### Work request
Write out the line that contains "MA30:2851.11 legend value" and every line after it through the end of the entries, exactly as given and with no other lines.

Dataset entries
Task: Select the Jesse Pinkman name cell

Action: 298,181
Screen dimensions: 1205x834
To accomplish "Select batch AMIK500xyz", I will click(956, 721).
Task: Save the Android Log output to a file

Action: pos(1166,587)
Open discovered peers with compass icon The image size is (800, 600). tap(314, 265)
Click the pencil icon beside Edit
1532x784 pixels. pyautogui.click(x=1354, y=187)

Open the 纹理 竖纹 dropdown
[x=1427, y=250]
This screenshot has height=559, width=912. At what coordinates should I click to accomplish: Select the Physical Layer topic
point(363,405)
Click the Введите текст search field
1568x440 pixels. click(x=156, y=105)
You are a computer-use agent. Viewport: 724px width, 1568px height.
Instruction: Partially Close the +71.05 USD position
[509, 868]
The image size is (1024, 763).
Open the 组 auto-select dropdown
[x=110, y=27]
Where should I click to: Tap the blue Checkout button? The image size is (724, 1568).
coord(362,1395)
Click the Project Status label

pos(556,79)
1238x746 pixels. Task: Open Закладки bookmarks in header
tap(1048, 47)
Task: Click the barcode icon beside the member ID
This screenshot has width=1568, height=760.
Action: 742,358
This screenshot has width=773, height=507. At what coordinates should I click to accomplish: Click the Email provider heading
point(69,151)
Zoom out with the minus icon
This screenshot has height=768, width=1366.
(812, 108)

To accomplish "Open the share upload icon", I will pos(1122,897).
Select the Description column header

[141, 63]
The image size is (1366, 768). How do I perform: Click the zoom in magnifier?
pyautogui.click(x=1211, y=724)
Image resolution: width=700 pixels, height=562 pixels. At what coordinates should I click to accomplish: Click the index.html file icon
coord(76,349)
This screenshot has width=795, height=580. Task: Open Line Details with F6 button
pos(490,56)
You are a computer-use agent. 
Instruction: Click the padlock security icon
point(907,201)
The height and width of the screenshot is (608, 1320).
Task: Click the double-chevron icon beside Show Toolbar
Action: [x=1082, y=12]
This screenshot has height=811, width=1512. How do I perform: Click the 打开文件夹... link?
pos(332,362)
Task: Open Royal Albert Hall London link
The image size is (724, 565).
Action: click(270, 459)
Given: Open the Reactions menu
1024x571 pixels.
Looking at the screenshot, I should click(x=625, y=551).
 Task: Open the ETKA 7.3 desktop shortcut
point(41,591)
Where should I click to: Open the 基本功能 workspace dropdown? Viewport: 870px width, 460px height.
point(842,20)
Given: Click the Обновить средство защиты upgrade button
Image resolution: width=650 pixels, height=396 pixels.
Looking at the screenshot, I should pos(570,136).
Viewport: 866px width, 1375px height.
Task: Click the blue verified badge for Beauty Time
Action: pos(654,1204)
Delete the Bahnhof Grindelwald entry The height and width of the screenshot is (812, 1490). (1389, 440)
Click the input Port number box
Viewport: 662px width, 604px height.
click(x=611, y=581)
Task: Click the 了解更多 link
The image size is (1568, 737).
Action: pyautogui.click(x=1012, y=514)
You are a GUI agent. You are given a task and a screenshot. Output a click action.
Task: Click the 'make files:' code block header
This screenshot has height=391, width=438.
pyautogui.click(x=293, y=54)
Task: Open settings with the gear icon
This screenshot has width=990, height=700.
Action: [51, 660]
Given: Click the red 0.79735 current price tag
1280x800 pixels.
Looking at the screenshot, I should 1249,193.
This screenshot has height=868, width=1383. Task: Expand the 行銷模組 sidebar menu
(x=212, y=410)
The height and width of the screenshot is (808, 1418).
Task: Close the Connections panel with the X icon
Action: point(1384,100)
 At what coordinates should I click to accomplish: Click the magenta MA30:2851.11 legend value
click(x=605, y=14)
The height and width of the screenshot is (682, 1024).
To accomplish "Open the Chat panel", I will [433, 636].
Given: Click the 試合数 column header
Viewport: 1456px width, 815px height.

### Exercise response
 At what coordinates should I click to accomplish: Click the magenta MA30:2851.11 legend value
click(x=605, y=14)
The height and width of the screenshot is (682, 1024).
To accomplish "Open the Chat panel", I will [433, 636].
Given: Click the 試合数 column header
Viewport: 1456px width, 815px height.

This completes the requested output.